Namun, humor juga memiliki sisi gelap. Terlalu banyak bercanda soal kiamat bisa menurunkan rasa urgensi. Sesuatu yang seharusnya serius berubah menjadi lelucon, membuat banyak orang tidak lagi terdorong untuk bertindak. Meme memang membuat ancaman terasa lebih ringan, tetapi bisa juga menjadi tameng penyangkal realitas.

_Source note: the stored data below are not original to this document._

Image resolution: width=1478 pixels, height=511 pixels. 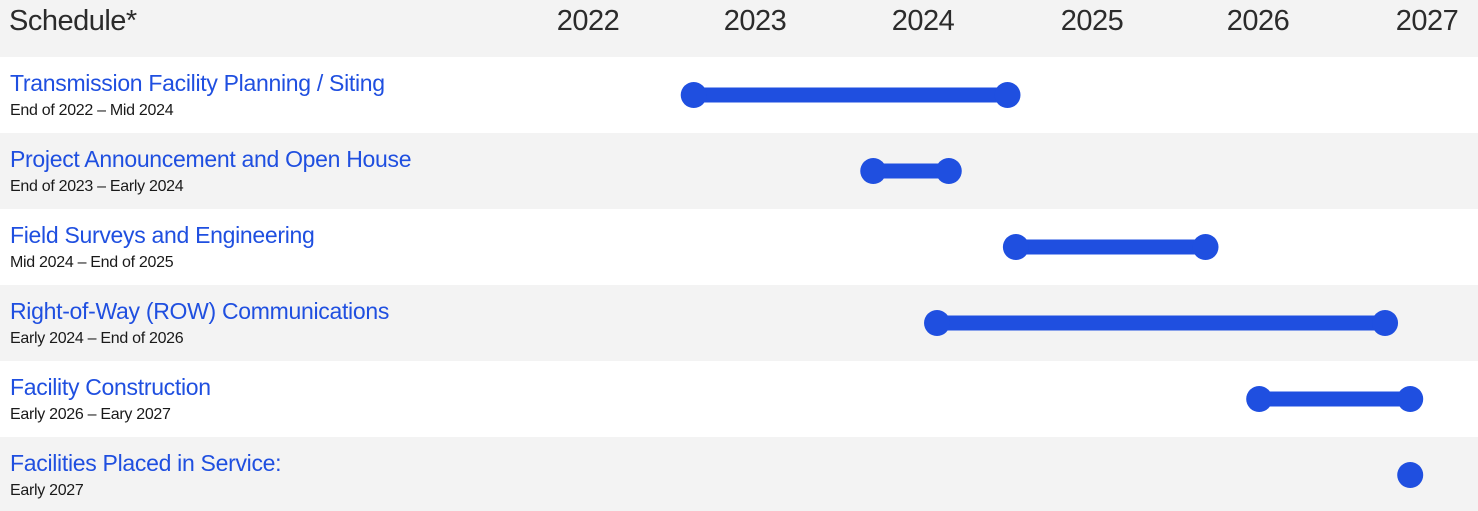 What do you see at coordinates (1092, 21) in the screenshot?
I see `year-tick-2025: 2025` at bounding box center [1092, 21].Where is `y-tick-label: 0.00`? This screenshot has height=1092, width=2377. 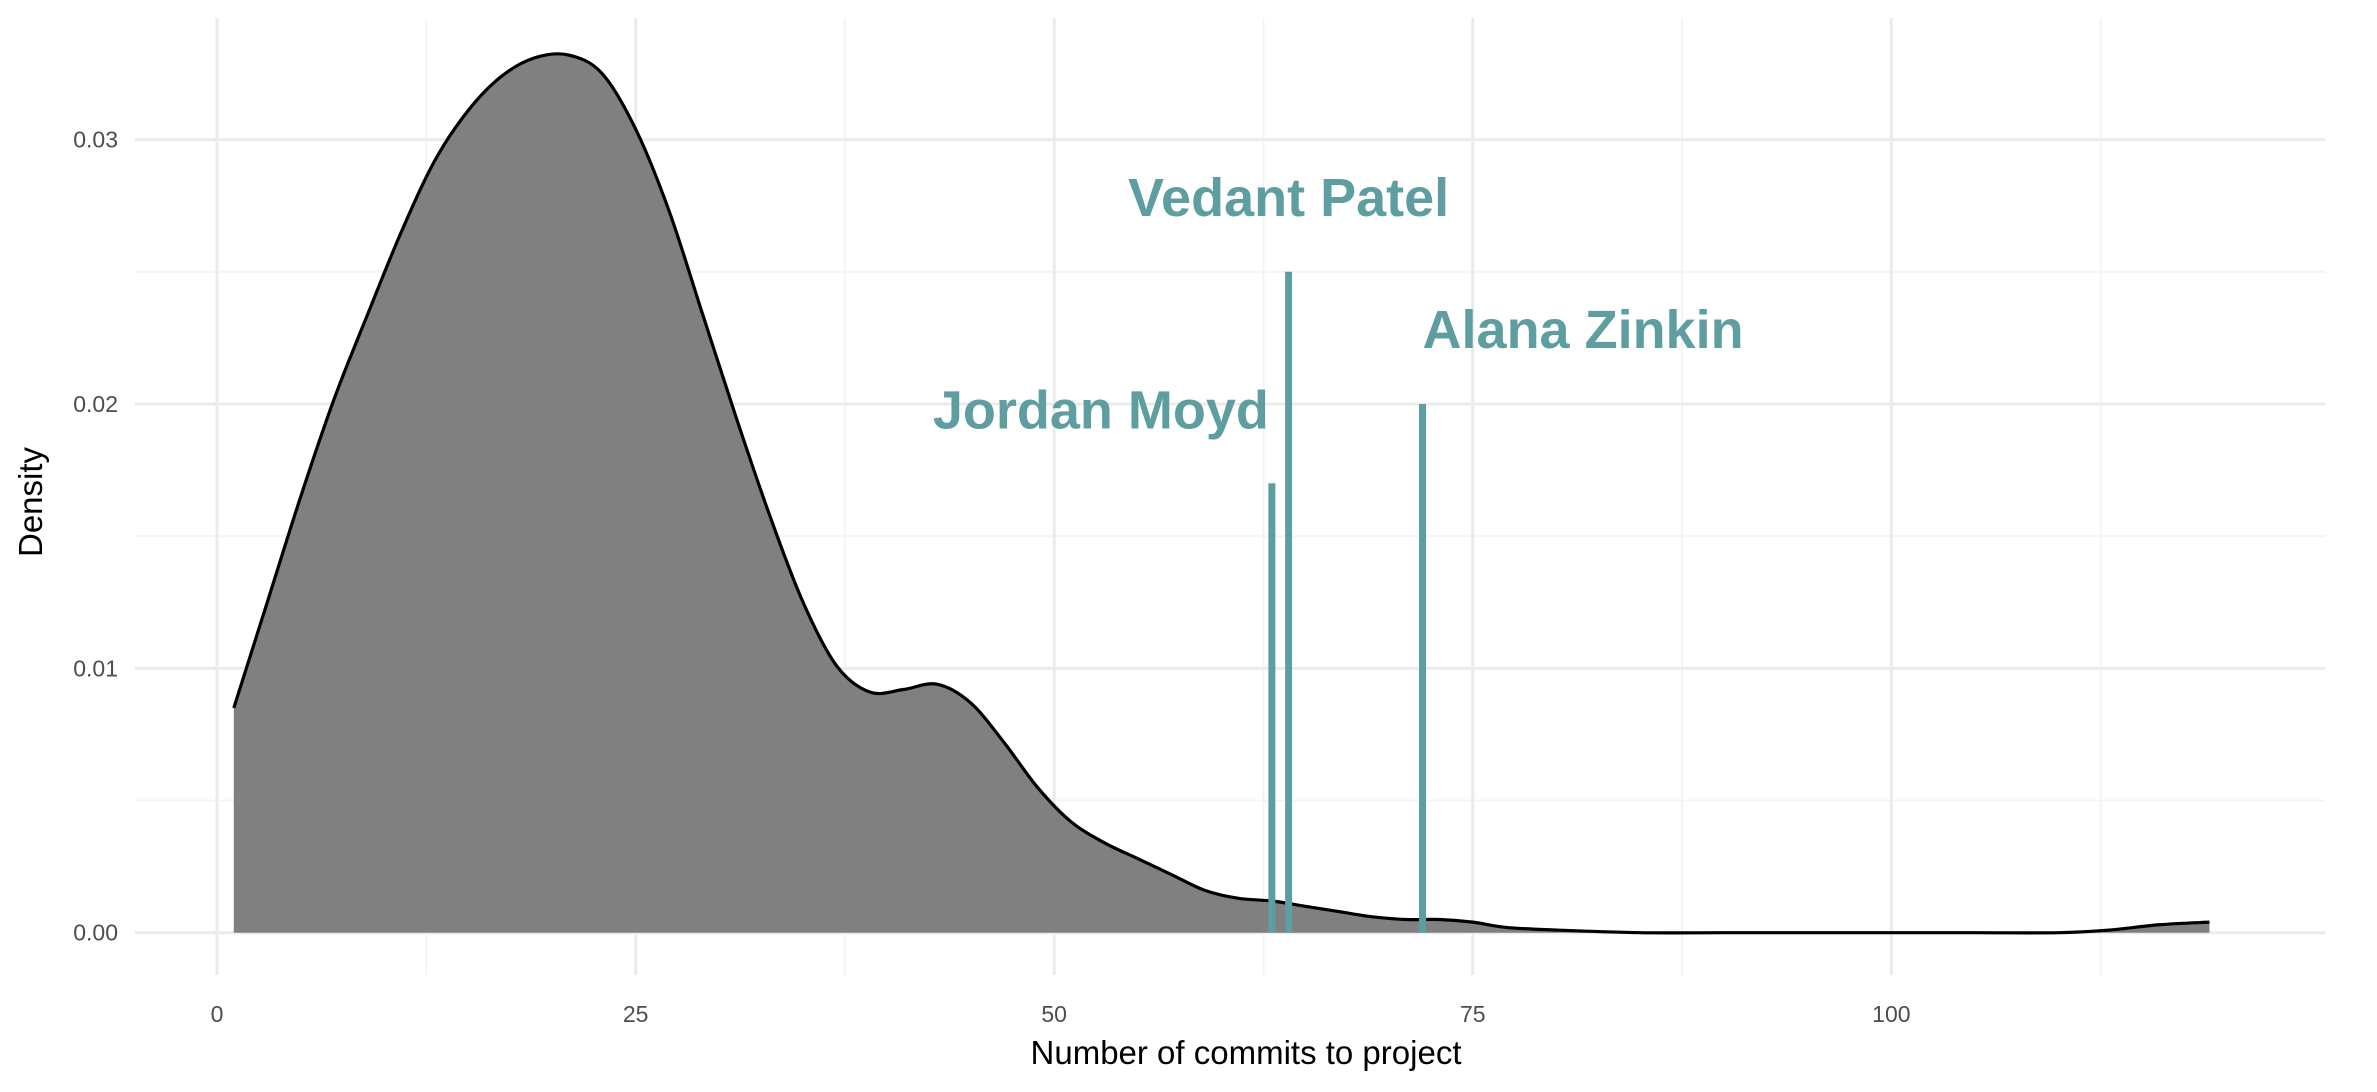 y-tick-label: 0.00 is located at coordinates (96, 933).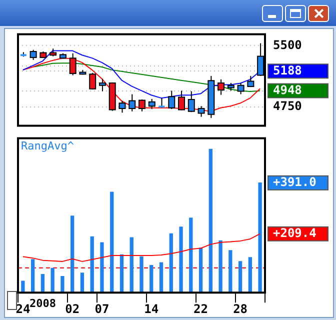  I want to click on x-tick-label: 22, so click(201, 309). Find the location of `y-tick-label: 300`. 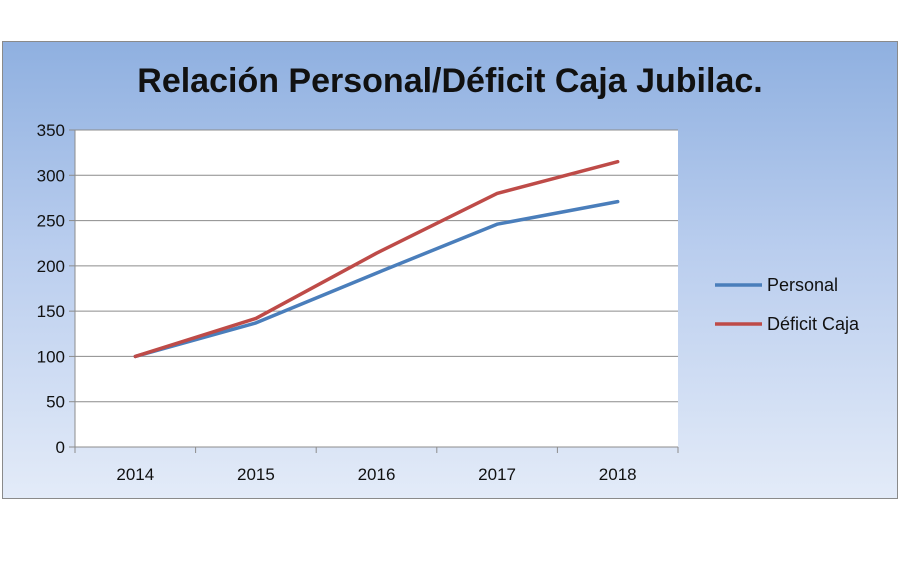

y-tick-label: 300 is located at coordinates (51, 176).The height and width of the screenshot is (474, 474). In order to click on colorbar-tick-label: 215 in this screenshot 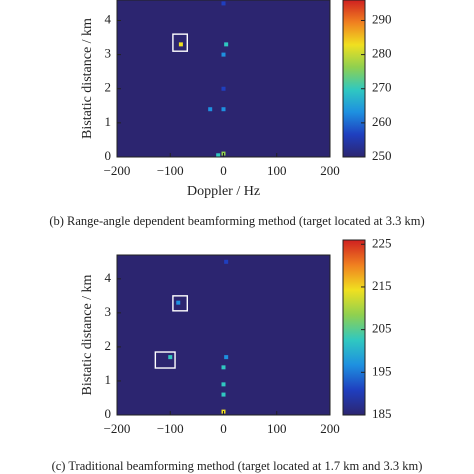, I will do `click(382, 286)`. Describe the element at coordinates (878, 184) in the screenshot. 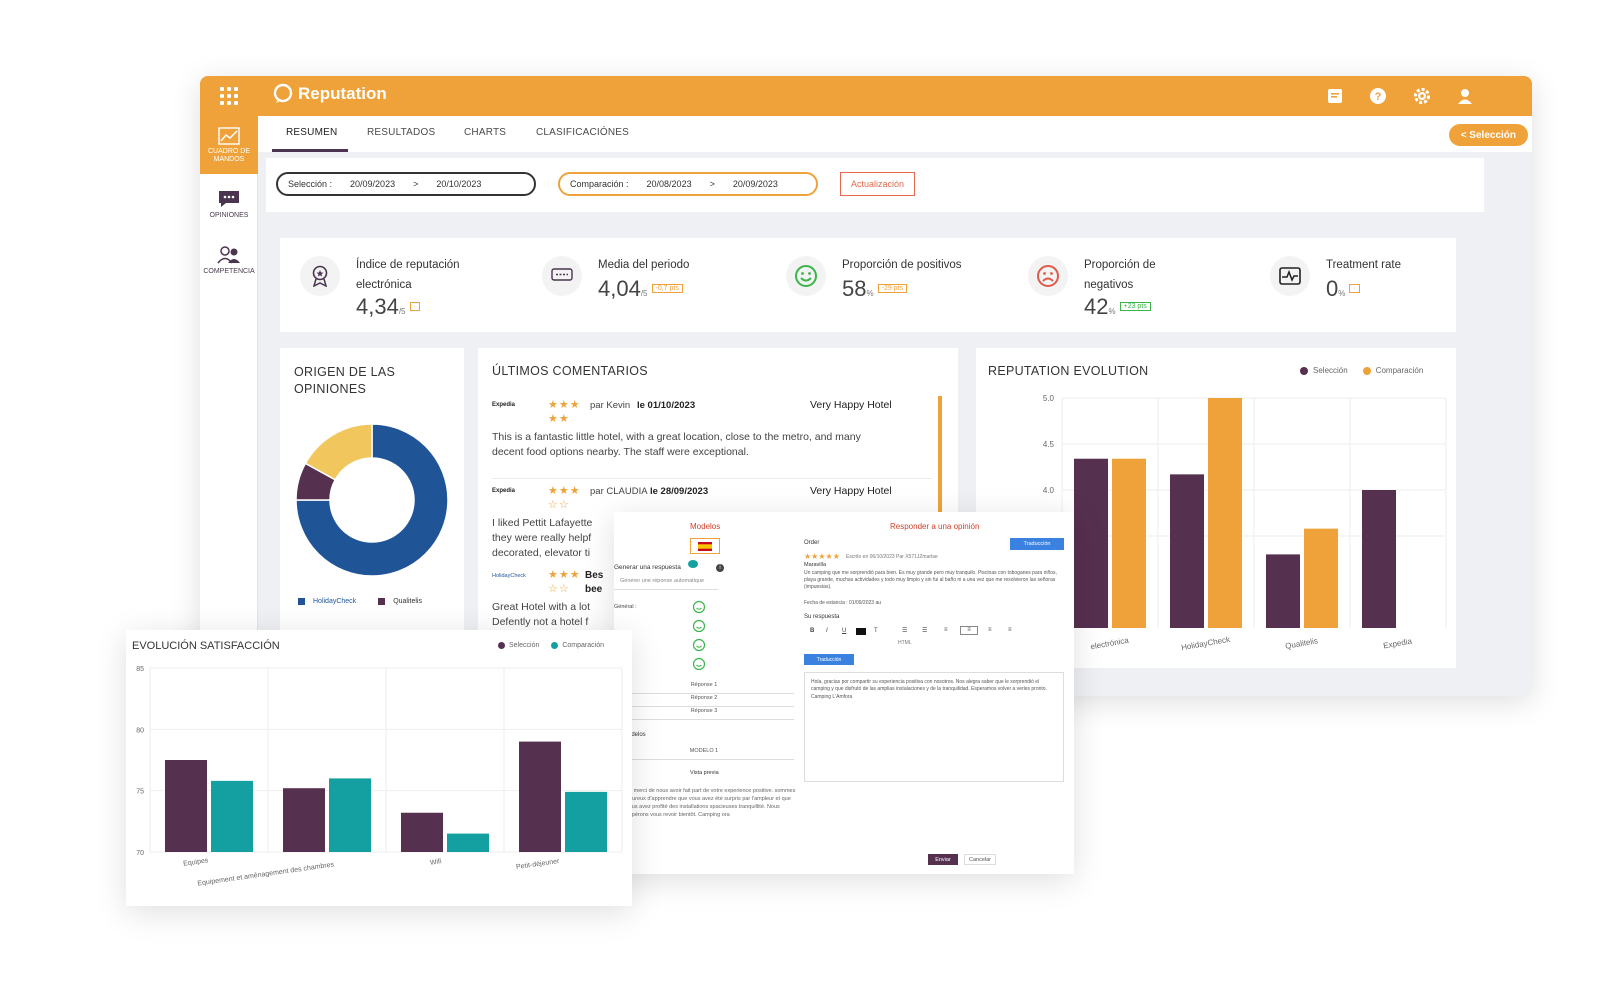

5. Kiamat terasa terlalu jauh atau terlalu lambat

Alasan lain kata kiamat terasa membosankan adalah karena banyak skenario apokaliptik berlangsung sangat lambat. Contohnya perubahan iklim. Kita tahu bumi memanas, es mencair, bencana makin sering terjadi. Namun proses ini berjalan dalam skala puluhan atau ratusan tahun. Ancaman yang lambat jarang memicu kepanikan karena manusia sulit merespons bahaya yang tidak instan.
Selain itu, banyak orang merasa kiamat bukan urusan mereka, melainkan urusan generasi mendatang. “Ah, kiamat masih lama,” menjadi mantera yang menghalau kecemasan. Padahal, dampak kerusakan lingkungan atau perang nuklir bisa muncul tiba-tiba. Rasa “terlalu jauh” inilah yang membuat kiamat tidak lagi menakutkan, melainkan hanya sekadar teori.
Fenomena boring apocalypse mencerminkan perubahan cara manusia menghadapi ancaman besar. Paparan media, kelelahan krisis, optimisme teknologi, humor gelap, dan sifat lambat sebagian krisis membuat banyak orang tak lagi gentar menghadapi bayangan kiamat. Namun, sikap masa bodoh ini bisa berbahaya jika membuat kita gagal bertindak. Mungkin kiamat memang terasa membosankan. Tapi justru karena itu, ia lebih patut diwaspadai.
Demikian pembahasan mengenai faktor psikologi, budaya pop, hingga kelelahan emosional yang membentuk sikap “masa bodoh” terhadap kiamat.